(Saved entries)
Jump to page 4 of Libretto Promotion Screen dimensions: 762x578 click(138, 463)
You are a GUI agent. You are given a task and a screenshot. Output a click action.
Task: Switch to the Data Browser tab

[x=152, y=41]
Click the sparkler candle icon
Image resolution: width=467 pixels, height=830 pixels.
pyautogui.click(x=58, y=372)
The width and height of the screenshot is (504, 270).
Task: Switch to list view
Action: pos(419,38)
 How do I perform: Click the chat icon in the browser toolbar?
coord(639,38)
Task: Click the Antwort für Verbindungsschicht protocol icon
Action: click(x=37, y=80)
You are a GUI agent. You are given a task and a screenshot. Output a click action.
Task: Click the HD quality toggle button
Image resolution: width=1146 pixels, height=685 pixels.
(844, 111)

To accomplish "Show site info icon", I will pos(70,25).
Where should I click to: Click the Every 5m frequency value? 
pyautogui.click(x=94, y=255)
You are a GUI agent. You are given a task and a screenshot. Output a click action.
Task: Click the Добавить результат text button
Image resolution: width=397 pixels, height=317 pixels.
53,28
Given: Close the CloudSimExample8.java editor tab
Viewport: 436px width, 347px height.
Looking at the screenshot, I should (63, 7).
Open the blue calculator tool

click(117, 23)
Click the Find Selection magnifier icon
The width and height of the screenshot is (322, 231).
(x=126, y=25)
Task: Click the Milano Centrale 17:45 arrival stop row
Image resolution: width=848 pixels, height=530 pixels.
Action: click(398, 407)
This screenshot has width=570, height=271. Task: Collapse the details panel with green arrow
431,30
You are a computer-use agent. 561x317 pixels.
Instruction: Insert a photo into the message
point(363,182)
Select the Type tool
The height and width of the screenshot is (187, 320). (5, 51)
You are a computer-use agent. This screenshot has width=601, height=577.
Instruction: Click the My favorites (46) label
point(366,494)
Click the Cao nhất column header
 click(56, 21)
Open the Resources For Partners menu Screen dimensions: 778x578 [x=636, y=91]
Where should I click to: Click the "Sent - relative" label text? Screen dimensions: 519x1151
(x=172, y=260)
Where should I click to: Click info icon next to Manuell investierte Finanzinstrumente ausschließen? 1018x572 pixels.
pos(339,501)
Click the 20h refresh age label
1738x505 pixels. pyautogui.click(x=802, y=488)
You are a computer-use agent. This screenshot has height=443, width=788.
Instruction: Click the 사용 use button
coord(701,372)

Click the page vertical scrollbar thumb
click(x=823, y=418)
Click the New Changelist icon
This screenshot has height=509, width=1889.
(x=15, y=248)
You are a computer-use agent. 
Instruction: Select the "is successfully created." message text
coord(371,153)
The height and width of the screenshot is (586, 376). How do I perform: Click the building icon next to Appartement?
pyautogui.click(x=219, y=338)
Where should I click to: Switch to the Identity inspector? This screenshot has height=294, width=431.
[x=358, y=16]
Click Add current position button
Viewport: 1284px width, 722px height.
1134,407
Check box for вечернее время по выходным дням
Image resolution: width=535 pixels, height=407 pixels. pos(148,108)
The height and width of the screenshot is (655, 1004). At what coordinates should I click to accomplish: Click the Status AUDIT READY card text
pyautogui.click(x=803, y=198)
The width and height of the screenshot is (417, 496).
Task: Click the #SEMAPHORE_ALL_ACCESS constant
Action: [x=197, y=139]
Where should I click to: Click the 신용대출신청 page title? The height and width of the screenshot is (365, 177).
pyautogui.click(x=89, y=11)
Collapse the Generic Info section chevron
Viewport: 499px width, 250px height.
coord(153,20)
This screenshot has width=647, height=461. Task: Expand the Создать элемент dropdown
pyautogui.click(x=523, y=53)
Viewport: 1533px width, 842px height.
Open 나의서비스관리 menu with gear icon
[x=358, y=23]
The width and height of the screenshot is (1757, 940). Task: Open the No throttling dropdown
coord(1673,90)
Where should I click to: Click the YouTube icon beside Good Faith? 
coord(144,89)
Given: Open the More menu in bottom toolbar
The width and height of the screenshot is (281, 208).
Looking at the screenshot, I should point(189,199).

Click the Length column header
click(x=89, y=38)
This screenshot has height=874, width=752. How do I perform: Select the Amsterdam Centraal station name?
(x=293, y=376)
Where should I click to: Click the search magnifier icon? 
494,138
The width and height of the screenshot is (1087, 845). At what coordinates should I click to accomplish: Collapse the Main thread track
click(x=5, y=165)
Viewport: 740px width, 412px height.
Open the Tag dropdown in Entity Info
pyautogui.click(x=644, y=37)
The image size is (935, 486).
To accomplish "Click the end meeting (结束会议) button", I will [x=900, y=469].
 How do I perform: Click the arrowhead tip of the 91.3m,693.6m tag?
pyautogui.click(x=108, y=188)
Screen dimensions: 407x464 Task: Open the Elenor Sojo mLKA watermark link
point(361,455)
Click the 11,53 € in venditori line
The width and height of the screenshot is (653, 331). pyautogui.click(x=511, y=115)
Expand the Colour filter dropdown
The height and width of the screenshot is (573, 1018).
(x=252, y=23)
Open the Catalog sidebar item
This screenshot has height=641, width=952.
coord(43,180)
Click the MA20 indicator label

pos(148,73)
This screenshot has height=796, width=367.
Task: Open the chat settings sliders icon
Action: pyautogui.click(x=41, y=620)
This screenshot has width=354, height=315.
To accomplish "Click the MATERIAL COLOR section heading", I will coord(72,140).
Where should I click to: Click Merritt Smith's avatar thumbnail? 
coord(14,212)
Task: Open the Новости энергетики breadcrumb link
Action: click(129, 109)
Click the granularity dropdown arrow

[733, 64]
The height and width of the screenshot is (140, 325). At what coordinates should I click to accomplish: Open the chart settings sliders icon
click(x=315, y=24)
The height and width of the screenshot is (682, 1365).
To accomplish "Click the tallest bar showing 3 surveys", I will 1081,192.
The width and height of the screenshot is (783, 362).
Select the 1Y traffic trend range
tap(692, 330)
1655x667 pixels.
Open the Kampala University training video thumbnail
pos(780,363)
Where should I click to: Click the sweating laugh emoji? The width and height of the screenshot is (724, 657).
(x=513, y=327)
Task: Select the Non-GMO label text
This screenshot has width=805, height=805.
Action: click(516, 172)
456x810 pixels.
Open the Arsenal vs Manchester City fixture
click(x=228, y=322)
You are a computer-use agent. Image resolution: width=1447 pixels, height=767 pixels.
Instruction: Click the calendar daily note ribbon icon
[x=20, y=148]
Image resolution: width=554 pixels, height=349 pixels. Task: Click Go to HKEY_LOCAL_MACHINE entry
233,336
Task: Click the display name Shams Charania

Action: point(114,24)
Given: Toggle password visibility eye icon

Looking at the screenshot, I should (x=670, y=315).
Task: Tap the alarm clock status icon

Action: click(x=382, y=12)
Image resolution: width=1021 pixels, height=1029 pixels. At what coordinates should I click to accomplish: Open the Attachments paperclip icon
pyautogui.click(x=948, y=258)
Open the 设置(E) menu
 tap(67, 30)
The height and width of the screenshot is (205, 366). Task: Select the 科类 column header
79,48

> Your objective
Repeat the records verbatim, every one of them.

> Response area
Jump to page 4 of Libretto Promotion Screen dimensions: 762x578 click(138, 463)
You are a GUI agent. You are given a task and a screenshot. Output a click action.
Task: Switch to the Data Browser tab

[x=152, y=41]
Click the sparkler candle icon
Image resolution: width=467 pixels, height=830 pixels.
pyautogui.click(x=58, y=372)
The width and height of the screenshot is (504, 270).
Task: Switch to list view
Action: pos(419,38)
 How do I perform: Click the chat icon in the browser toolbar?
coord(639,38)
Task: Click the Antwort für Verbindungsschicht protocol icon
Action: click(x=37, y=80)
You are a GUI agent. You are given a task and a screenshot. Output a click action.
Task: Click the HD quality toggle button
Image resolution: width=1146 pixels, height=685 pixels.
(844, 111)

To accomplish "Show site info icon", I will pos(70,25).
Where should I click to: Click the Every 5m frequency value? 
pyautogui.click(x=94, y=255)
You are a GUI agent. You are given a task and a screenshot. Output a click action.
Task: Click the Добавить результат text button
Image resolution: width=397 pixels, height=317 pixels.
53,28
Given: Close the CloudSimExample8.java editor tab
Viewport: 436px width, 347px height.
Looking at the screenshot, I should (63, 7).
Open the blue calculator tool

click(117, 23)
Click the Find Selection magnifier icon
The width and height of the screenshot is (322, 231).
(x=126, y=25)
Task: Click the Milano Centrale 17:45 arrival stop row
Image resolution: width=848 pixels, height=530 pixels.
Action: click(398, 407)
This screenshot has width=570, height=271. Task: Collapse the details panel with green arrow
431,30
You are a computer-use agent. 561x317 pixels.
Instruction: Insert a photo into the message
point(363,182)
Select the Type tool
The height and width of the screenshot is (187, 320). (5, 51)
You are a computer-use agent. This screenshot has width=601, height=577.
Instruction: Click the My favorites (46) label
point(366,494)
Click the Cao nhất column header
 click(56, 21)
Open the Resources For Partners menu Screen dimensions: 778x578 [x=636, y=91]
Where should I click to: Click the "Sent - relative" label text? Screen dimensions: 519x1151
(x=172, y=260)
Where should I click to: Click info icon next to Manuell investierte Finanzinstrumente ausschließen? 1018x572 pixels.
pos(339,501)
Click the 20h refresh age label
1738x505 pixels. pyautogui.click(x=802, y=488)
You are a computer-use agent. This screenshot has height=443, width=788.
Instruction: Click the 사용 use button
coord(701,372)

Click the page vertical scrollbar thumb
click(x=823, y=418)
Click the New Changelist icon
This screenshot has height=509, width=1889.
(x=15, y=248)
You are a computer-use agent. 
Instruction: Select the "is successfully created." message text
coord(371,153)
The height and width of the screenshot is (586, 376). How do I perform: Click the building icon next to Appartement?
pyautogui.click(x=219, y=338)
Where should I click to: Switch to the Identity inspector? This screenshot has height=294, width=431.
[x=358, y=16]
Click Add current position button
Viewport: 1284px width, 722px height.
1134,407
Check box for вечернее время по выходным дням
Image resolution: width=535 pixels, height=407 pixels. pos(148,108)
The height and width of the screenshot is (655, 1004). At what coordinates should I click to accomplish: Click the Status AUDIT READY card text
pyautogui.click(x=803, y=198)
The width and height of the screenshot is (417, 496).
Task: Click the #SEMAPHORE_ALL_ACCESS constant
Action: [x=197, y=139]
Where should I click to: Click the 신용대출신청 page title? The height and width of the screenshot is (365, 177).
pyautogui.click(x=89, y=11)
Collapse the Generic Info section chevron
Viewport: 499px width, 250px height.
coord(153,20)
This screenshot has width=647, height=461. Task: Expand the Создать элемент dropdown
pyautogui.click(x=523, y=53)
Viewport: 1533px width, 842px height.
Open 나의서비스관리 menu with gear icon
[x=358, y=23]
The width and height of the screenshot is (1757, 940). Task: Open the No throttling dropdown
coord(1673,90)
Where should I click to: Click the YouTube icon beside Good Faith? 
coord(144,89)
Given: Open the More menu in bottom toolbar
The width and height of the screenshot is (281, 208).
Looking at the screenshot, I should point(189,199).

Click the Length column header
click(x=89, y=38)
This screenshot has height=874, width=752. How do I perform: Select the Amsterdam Centraal station name?
(x=293, y=376)
Where should I click to: Click the search magnifier icon? 
494,138
The width and height of the screenshot is (1087, 845). At what coordinates should I click to accomplish: Collapse the Main thread track
click(x=5, y=165)
Viewport: 740px width, 412px height.
Open the Tag dropdown in Entity Info
pyautogui.click(x=644, y=37)
The image size is (935, 486).
To accomplish "Click the end meeting (结束会议) button", I will [x=900, y=469].
 How do I perform: Click the arrowhead tip of the 91.3m,693.6m tag?
pyautogui.click(x=108, y=188)
Screen dimensions: 407x464 Task: Open the Elenor Sojo mLKA watermark link
point(361,455)
Click the 11,53 € in venditori line
The width and height of the screenshot is (653, 331). pyautogui.click(x=511, y=115)
Expand the Colour filter dropdown
The height and width of the screenshot is (573, 1018).
(x=252, y=23)
Open the Catalog sidebar item
This screenshot has height=641, width=952.
coord(43,180)
Click the MA20 indicator label

pos(148,73)
This screenshot has height=796, width=367.
Task: Open the chat settings sliders icon
Action: pyautogui.click(x=41, y=620)
This screenshot has width=354, height=315.
To accomplish "Click the MATERIAL COLOR section heading", I will coord(72,140).
Where should I click to: Click Merritt Smith's avatar thumbnail? 
coord(14,212)
Task: Open the Новости энергетики breadcrumb link
Action: click(129, 109)
Click the granularity dropdown arrow

[733, 64]
The height and width of the screenshot is (140, 325). At what coordinates should I click to accomplish: Open the chart settings sliders icon
click(x=315, y=24)
The height and width of the screenshot is (682, 1365).
To accomplish "Click the tallest bar showing 3 surveys", I will 1081,192.
The width and height of the screenshot is (783, 362).
Select the 1Y traffic trend range
tap(692, 330)
1655x667 pixels.
Open the Kampala University training video thumbnail
pos(780,363)
Where should I click to: Click the sweating laugh emoji? The width and height of the screenshot is (724, 657).
(x=513, y=327)
Task: Select the Non-GMO label text
This screenshot has width=805, height=805.
Action: click(516, 172)
456x810 pixels.
Open the Arsenal vs Manchester City fixture
click(x=228, y=322)
You are a computer-use agent. Image resolution: width=1447 pixels, height=767 pixels.
Instruction: Click the calendar daily note ribbon icon
[x=20, y=148]
Image resolution: width=554 pixels, height=349 pixels. Task: Click Go to HKEY_LOCAL_MACHINE entry
233,336
Task: Click the display name Shams Charania

Action: point(114,24)
Given: Toggle password visibility eye icon

Looking at the screenshot, I should (x=670, y=315).
Task: Tap the alarm clock status icon

Action: click(x=382, y=12)
Image resolution: width=1021 pixels, height=1029 pixels. At what coordinates should I click to accomplish: Open the Attachments paperclip icon
pyautogui.click(x=948, y=258)
Open the 设置(E) menu
 tap(67, 30)
The height and width of the screenshot is (205, 366). Task: Select the 科类 column header
79,48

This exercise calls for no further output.